» Your objective
Reproduce everything in the data from the line containing "Given: Open the English" down to the line containing "Action: pyautogui.click(x=100, y=269)", including both of those lines, with nothing changed.

» Material for the task
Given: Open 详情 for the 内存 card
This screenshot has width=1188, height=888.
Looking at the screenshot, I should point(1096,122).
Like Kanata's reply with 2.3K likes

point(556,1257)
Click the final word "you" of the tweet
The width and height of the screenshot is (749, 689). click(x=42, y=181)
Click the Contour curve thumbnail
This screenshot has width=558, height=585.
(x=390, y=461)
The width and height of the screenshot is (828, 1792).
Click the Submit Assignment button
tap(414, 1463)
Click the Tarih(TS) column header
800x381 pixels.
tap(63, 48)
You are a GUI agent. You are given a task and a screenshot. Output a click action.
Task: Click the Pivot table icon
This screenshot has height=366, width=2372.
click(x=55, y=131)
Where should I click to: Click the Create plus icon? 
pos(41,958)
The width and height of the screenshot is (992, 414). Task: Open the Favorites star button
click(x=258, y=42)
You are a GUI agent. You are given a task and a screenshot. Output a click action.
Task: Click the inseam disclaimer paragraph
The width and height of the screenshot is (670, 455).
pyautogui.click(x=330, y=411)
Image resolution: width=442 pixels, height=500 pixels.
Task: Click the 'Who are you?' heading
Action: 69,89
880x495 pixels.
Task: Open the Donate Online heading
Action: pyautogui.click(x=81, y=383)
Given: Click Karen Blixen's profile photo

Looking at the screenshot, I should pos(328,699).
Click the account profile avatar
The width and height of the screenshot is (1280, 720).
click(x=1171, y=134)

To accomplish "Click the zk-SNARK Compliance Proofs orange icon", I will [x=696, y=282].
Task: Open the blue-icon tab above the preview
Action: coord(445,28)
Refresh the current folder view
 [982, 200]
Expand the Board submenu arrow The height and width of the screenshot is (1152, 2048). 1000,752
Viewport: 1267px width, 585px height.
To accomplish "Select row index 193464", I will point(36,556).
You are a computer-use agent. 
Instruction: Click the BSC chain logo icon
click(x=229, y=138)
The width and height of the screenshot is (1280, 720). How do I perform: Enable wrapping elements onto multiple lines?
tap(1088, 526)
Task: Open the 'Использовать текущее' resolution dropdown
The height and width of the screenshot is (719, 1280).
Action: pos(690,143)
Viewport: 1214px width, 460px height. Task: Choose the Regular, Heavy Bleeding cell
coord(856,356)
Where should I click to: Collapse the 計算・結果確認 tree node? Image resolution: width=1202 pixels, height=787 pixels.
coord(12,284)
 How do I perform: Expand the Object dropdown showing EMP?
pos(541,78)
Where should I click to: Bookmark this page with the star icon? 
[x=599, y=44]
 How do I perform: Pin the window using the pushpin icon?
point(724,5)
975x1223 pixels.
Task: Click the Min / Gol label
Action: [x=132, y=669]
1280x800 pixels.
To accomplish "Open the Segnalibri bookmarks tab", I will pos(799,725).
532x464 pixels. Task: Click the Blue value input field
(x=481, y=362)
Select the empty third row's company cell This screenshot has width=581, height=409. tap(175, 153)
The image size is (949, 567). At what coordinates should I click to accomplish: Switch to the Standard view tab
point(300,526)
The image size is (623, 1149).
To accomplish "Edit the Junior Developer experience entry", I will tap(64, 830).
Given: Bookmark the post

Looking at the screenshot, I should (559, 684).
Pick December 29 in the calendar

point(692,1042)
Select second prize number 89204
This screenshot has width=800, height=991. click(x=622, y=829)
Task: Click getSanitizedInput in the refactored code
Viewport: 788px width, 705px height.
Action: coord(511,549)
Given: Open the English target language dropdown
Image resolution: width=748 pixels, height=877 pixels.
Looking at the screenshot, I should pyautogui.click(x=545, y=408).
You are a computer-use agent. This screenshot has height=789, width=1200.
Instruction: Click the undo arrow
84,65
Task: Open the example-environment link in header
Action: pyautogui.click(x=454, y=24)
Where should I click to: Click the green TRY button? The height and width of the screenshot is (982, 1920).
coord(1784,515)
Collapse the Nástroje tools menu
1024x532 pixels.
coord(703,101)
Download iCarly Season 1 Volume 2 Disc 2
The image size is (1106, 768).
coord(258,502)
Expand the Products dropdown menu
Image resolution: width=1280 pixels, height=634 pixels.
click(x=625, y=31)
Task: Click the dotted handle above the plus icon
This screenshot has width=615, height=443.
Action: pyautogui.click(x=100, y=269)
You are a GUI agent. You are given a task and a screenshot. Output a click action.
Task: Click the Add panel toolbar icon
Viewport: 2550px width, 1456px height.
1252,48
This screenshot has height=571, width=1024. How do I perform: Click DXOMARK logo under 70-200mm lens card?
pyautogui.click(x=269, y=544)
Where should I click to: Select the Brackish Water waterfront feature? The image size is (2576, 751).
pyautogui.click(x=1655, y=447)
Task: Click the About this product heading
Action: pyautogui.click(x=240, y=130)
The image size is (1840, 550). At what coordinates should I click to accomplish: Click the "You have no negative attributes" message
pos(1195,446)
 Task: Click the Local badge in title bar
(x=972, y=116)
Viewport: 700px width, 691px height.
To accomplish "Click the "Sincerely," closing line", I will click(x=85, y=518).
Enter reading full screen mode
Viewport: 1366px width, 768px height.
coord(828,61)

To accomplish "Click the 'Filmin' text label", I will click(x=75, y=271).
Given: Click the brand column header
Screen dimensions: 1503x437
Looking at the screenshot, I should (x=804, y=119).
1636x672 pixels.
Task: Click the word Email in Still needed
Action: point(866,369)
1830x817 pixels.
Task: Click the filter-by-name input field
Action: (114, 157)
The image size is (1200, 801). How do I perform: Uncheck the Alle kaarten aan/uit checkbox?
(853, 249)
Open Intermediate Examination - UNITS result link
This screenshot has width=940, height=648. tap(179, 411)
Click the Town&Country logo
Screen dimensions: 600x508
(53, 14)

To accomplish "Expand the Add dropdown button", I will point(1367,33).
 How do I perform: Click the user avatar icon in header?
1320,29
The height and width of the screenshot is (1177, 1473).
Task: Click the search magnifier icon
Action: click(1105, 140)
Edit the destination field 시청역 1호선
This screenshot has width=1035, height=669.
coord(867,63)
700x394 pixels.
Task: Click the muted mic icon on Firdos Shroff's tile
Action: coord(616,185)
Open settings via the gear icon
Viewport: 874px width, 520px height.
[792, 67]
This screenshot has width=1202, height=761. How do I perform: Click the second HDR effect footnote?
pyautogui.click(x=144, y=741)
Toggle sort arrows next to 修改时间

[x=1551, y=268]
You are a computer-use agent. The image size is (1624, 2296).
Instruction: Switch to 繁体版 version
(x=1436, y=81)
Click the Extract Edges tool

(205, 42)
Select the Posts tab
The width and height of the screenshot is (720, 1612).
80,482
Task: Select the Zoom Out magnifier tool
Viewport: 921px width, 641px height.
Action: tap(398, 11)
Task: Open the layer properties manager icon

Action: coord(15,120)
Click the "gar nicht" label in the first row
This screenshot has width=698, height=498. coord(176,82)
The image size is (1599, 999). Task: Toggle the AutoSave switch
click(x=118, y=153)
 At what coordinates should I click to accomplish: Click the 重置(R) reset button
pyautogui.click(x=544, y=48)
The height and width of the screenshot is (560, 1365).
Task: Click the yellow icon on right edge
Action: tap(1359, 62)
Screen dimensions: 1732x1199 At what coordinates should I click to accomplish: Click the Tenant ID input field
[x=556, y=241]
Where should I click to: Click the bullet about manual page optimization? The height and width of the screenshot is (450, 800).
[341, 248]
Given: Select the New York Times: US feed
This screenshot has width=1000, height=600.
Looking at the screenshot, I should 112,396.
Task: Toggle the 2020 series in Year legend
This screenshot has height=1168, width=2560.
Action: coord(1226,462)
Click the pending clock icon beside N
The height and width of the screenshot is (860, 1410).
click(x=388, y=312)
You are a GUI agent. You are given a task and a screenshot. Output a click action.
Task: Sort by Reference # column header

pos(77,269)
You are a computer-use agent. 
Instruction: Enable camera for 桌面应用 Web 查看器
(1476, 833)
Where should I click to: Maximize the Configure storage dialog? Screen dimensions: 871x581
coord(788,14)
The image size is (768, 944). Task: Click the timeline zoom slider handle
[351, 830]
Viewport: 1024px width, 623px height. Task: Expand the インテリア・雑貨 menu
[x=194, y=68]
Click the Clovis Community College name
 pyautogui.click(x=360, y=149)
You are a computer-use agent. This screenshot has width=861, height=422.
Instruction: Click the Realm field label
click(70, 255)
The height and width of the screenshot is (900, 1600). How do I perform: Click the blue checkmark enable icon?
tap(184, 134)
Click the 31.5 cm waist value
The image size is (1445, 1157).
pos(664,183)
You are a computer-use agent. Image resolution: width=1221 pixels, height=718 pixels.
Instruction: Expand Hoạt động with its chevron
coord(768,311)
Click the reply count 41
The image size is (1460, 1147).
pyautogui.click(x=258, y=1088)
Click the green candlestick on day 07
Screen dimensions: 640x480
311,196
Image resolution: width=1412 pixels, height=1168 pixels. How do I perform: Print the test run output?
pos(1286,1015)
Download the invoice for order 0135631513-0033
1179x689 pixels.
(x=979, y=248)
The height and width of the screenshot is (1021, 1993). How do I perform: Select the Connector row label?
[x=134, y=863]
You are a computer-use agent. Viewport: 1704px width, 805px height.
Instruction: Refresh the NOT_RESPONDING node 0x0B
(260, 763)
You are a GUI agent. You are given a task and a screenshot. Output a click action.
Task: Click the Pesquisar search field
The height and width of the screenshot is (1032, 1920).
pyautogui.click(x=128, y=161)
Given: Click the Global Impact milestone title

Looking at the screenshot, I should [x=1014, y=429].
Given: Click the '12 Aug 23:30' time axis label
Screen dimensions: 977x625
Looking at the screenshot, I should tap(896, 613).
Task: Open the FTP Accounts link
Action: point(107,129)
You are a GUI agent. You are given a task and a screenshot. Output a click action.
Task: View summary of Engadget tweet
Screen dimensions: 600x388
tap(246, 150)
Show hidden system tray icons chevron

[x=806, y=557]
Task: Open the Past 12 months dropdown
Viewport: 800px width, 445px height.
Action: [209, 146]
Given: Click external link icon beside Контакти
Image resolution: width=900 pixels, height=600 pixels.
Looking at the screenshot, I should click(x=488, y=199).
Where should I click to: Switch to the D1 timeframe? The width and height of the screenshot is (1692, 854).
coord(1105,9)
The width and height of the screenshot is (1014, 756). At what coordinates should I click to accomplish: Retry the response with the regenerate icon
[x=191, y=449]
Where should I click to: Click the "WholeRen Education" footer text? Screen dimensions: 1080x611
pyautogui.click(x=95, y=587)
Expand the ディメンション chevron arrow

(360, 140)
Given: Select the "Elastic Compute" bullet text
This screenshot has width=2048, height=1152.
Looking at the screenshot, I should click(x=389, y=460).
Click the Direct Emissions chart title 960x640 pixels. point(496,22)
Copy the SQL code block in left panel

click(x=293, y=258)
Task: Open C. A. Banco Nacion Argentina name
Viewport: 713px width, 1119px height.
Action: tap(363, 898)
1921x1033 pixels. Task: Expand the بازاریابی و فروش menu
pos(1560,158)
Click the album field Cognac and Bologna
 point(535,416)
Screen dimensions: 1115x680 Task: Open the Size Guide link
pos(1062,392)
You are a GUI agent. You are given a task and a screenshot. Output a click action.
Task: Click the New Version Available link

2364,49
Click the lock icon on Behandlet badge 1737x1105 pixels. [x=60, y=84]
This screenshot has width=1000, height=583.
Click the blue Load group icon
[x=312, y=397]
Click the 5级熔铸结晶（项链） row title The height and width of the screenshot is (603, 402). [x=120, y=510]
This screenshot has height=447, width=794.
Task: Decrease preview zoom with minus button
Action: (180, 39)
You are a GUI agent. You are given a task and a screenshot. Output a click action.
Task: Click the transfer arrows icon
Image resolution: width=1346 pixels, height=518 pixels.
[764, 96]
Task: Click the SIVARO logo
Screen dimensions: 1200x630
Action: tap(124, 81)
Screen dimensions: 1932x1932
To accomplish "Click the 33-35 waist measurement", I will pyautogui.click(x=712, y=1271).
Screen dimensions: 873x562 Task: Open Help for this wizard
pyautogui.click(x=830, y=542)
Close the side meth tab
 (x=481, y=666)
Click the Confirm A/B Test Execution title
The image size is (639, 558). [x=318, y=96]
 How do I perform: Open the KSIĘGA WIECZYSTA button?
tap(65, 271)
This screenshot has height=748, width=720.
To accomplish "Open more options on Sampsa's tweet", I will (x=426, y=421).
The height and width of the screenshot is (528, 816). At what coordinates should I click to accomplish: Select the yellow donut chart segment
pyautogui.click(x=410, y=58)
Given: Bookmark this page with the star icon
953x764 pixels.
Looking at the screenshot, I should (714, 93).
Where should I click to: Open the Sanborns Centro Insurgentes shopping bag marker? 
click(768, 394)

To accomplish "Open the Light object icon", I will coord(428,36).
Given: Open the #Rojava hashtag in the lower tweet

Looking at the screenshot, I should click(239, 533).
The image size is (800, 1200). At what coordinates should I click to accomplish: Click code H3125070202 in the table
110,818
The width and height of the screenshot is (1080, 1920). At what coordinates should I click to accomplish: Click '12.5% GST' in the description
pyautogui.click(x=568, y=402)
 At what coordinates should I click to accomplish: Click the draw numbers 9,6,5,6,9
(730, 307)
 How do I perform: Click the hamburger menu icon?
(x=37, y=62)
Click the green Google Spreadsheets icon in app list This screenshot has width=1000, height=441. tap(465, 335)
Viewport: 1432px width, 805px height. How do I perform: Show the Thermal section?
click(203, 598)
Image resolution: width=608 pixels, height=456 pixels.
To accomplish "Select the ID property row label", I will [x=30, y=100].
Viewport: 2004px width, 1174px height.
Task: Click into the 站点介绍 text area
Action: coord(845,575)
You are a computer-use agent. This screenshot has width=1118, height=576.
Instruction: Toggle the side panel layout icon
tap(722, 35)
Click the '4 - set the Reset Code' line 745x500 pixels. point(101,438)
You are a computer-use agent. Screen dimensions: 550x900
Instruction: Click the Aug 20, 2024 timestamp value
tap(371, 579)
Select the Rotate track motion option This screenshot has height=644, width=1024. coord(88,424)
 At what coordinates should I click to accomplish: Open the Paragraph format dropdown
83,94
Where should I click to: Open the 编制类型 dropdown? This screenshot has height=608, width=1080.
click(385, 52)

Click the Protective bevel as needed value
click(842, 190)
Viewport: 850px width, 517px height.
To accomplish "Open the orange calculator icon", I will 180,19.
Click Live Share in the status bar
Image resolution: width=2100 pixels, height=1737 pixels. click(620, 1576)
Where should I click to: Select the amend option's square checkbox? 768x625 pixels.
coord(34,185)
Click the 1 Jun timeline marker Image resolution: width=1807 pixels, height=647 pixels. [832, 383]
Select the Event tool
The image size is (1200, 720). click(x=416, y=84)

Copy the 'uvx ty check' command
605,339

» Final result
Given: Open the English target language dropdown
Image resolution: width=748 pixels, height=877 pixels.
Looking at the screenshot, I should pyautogui.click(x=545, y=408).
You are a computer-use agent. This screenshot has height=789, width=1200.
Instruction: Click the undo arrow
84,65
Task: Open the example-environment link in header
Action: pyautogui.click(x=454, y=24)
Where should I click to: Click the green TRY button? The height and width of the screenshot is (982, 1920).
coord(1784,515)
Collapse the Nástroje tools menu
1024x532 pixels.
coord(703,101)
Download iCarly Season 1 Volume 2 Disc 2
The image size is (1106, 768).
coord(258,502)
Expand the Products dropdown menu
Image resolution: width=1280 pixels, height=634 pixels.
click(x=625, y=31)
Task: Click the dotted handle above the plus icon
This screenshot has width=615, height=443.
Action: pyautogui.click(x=100, y=269)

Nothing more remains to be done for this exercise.